• **Task to carry out**
Transcribe the records in full, keeping every word exactly as given.

• **Material for this task**
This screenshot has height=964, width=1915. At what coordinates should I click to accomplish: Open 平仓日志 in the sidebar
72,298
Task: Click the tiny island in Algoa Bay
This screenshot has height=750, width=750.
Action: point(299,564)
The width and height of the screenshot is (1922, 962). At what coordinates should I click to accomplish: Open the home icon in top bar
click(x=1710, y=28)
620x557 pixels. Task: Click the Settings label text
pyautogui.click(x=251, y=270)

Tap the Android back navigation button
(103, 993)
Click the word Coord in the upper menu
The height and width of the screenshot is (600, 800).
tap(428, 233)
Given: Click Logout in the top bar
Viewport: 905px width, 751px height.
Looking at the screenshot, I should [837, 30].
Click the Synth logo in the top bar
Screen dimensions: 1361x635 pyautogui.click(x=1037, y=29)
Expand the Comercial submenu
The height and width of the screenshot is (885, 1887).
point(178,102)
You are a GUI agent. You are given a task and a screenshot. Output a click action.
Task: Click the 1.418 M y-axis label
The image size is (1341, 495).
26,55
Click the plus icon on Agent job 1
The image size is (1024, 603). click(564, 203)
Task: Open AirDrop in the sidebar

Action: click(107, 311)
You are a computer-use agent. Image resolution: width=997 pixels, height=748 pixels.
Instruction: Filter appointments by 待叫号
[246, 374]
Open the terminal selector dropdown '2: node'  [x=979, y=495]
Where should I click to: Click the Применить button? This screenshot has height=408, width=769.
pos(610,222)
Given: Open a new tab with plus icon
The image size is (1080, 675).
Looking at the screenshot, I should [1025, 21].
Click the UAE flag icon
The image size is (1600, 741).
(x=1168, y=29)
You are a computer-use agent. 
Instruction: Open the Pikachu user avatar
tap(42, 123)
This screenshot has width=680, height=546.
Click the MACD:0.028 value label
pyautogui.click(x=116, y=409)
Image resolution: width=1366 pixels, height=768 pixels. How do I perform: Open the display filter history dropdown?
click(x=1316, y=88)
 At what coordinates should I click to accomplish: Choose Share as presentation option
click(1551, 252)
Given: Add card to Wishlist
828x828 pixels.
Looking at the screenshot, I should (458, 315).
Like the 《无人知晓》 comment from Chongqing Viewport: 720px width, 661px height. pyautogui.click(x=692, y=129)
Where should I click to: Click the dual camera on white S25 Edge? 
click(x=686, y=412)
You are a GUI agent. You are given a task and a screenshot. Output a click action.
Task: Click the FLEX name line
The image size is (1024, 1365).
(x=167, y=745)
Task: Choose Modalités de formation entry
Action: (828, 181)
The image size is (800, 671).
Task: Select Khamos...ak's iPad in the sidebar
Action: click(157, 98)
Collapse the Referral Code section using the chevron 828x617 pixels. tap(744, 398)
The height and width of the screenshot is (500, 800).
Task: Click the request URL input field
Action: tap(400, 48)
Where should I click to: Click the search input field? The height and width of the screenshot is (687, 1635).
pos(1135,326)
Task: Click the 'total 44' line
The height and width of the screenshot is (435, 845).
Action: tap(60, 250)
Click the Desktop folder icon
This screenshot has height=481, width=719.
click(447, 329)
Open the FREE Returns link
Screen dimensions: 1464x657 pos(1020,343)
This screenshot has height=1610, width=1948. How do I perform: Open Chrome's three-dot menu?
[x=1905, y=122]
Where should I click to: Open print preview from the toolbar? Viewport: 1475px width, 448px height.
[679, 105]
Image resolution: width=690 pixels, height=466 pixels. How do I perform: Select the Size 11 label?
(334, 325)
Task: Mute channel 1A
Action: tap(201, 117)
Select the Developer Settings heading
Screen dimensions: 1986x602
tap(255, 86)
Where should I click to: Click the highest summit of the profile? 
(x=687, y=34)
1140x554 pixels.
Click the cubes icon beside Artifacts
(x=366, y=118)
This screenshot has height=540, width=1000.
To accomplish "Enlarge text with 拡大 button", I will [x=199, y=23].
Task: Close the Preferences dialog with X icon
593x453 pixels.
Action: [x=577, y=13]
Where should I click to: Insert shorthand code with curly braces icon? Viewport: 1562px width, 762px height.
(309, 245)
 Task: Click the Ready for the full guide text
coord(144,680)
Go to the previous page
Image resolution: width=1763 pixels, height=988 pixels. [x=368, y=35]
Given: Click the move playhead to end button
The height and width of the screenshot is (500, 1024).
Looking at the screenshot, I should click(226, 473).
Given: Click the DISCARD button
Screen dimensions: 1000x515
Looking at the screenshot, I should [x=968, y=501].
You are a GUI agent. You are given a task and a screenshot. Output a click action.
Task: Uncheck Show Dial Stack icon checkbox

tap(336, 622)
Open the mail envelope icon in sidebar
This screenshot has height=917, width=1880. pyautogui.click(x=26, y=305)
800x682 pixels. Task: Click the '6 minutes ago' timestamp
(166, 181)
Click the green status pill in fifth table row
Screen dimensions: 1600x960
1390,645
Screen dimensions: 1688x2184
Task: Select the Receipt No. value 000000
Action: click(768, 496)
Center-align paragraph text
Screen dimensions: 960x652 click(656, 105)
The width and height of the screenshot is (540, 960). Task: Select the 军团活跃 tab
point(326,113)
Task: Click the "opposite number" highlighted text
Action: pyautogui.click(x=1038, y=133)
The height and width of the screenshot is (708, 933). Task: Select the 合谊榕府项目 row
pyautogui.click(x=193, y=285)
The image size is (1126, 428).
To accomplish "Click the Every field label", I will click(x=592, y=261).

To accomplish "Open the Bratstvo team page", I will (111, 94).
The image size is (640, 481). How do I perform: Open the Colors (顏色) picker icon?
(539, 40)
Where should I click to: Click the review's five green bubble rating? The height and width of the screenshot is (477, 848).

• **Answer section**
This screenshot has height=964, width=1915. At what coordinates should I click to accomplish: Open 平仓日志 in the sidebar
72,298
Task: Click the tiny island in Algoa Bay
This screenshot has height=750, width=750.
Action: point(299,564)
The width and height of the screenshot is (1922, 962). At what coordinates should I click to accomplish: Open the home icon in top bar
click(x=1710, y=28)
620x557 pixels. Task: Click the Settings label text
pyautogui.click(x=251, y=270)

Tap the Android back navigation button
(103, 993)
Click the word Coord in the upper menu
The height and width of the screenshot is (600, 800).
tap(428, 233)
Given: Click Logout in the top bar
Viewport: 905px width, 751px height.
Looking at the screenshot, I should [837, 30].
Click the Synth logo in the top bar
Screen dimensions: 1361x635 pyautogui.click(x=1037, y=29)
Expand the Comercial submenu
The height and width of the screenshot is (885, 1887).
point(178,102)
You are a GUI agent. You are given a task and a screenshot. Output a click action.
Task: Click the 1.418 M y-axis label
The image size is (1341, 495).
26,55
Click the plus icon on Agent job 1
The image size is (1024, 603). click(564, 203)
Task: Open AirDrop in the sidebar

Action: click(107, 311)
You are a computer-use agent. Image resolution: width=997 pixels, height=748 pixels.
Instruction: Filter appointments by 待叫号
[246, 374]
Open the terminal selector dropdown '2: node'  [x=979, y=495]
Where should I click to: Click the Применить button? This screenshot has height=408, width=769.
pos(610,222)
Given: Open a new tab with plus icon
The image size is (1080, 675).
Looking at the screenshot, I should [1025, 21].
Click the UAE flag icon
The image size is (1600, 741).
(x=1168, y=29)
You are a computer-use agent. 
Instruction: Open the Pikachu user avatar
tap(42, 123)
This screenshot has width=680, height=546.
Click the MACD:0.028 value label
pyautogui.click(x=116, y=409)
Image resolution: width=1366 pixels, height=768 pixels. How do I perform: Open the display filter history dropdown?
click(x=1316, y=88)
 At what coordinates should I click to accomplish: Choose Share as presentation option
click(1551, 252)
Given: Add card to Wishlist
828x828 pixels.
Looking at the screenshot, I should (458, 315).
Like the 《无人知晓》 comment from Chongqing Viewport: 720px width, 661px height. pyautogui.click(x=692, y=129)
Where should I click to: Click the dual camera on white S25 Edge? 
click(x=686, y=412)
You are a GUI agent. You are given a task and a screenshot. Output a click action.
Task: Click the FLEX name line
The image size is (1024, 1365).
(x=167, y=745)
Task: Choose Modalités de formation entry
Action: (828, 181)
The image size is (800, 671).
Task: Select Khamos...ak's iPad in the sidebar
Action: click(157, 98)
Collapse the Referral Code section using the chevron 828x617 pixels. tap(744, 398)
The height and width of the screenshot is (500, 800).
Task: Click the request URL input field
Action: tap(400, 48)
Where should I click to: Click the search input field? The height and width of the screenshot is (687, 1635).
pos(1135,326)
Task: Click the 'total 44' line
The height and width of the screenshot is (435, 845).
Action: tap(60, 250)
Click the Desktop folder icon
This screenshot has height=481, width=719.
click(447, 329)
Open the FREE Returns link
Screen dimensions: 1464x657 pos(1020,343)
This screenshot has height=1610, width=1948. How do I perform: Open Chrome's three-dot menu?
[x=1905, y=122]
Where should I click to: Open print preview from the toolbar? Viewport: 1475px width, 448px height.
[679, 105]
Image resolution: width=690 pixels, height=466 pixels. How do I perform: Select the Size 11 label?
(334, 325)
Task: Mute channel 1A
Action: tap(201, 117)
Select the Developer Settings heading
Screen dimensions: 1986x602
tap(255, 86)
Where should I click to: Click the highest summit of the profile? 
(x=687, y=34)
1140x554 pixels.
Click the cubes icon beside Artifacts
(x=366, y=118)
This screenshot has height=540, width=1000.
To accomplish "Enlarge text with 拡大 button", I will [x=199, y=23].
Task: Close the Preferences dialog with X icon
593x453 pixels.
Action: [x=577, y=13]
Where should I click to: Insert shorthand code with curly braces icon? Viewport: 1562px width, 762px height.
(309, 245)
 Task: Click the Ready for the full guide text
coord(144,680)
Go to the previous page
Image resolution: width=1763 pixels, height=988 pixels. [x=368, y=35]
Given: Click the move playhead to end button
The height and width of the screenshot is (500, 1024).
Looking at the screenshot, I should click(226, 473).
Given: Click the DISCARD button
Screen dimensions: 1000x515
Looking at the screenshot, I should [x=968, y=501].
You are a GUI agent. You are given a task and a screenshot. Output a click action.
Task: Uncheck Show Dial Stack icon checkbox

tap(336, 622)
Open the mail envelope icon in sidebar
This screenshot has height=917, width=1880. pyautogui.click(x=26, y=305)
800x682 pixels. Task: Click the '6 minutes ago' timestamp
(166, 181)
Click the green status pill in fifth table row
Screen dimensions: 1600x960
1390,645
Screen dimensions: 1688x2184
Task: Select the Receipt No. value 000000
Action: click(768, 496)
Center-align paragraph text
Screen dimensions: 960x652 click(656, 105)
The width and height of the screenshot is (540, 960). Task: Select the 军团活跃 tab
point(326,113)
Task: Click the "opposite number" highlighted text
Action: pyautogui.click(x=1038, y=133)
The height and width of the screenshot is (708, 933). Task: Select the 合谊榕府项目 row
pyautogui.click(x=193, y=285)
The image size is (1126, 428).
To accomplish "Click the Every field label", I will click(x=592, y=261).

To accomplish "Open the Bratstvo team page", I will (111, 94).
The image size is (640, 481). How do I perform: Open the Colors (顏色) picker icon?
(539, 40)
Where should I click to: Click the review's five green bubble rating? The height and width of the screenshot is (477, 848).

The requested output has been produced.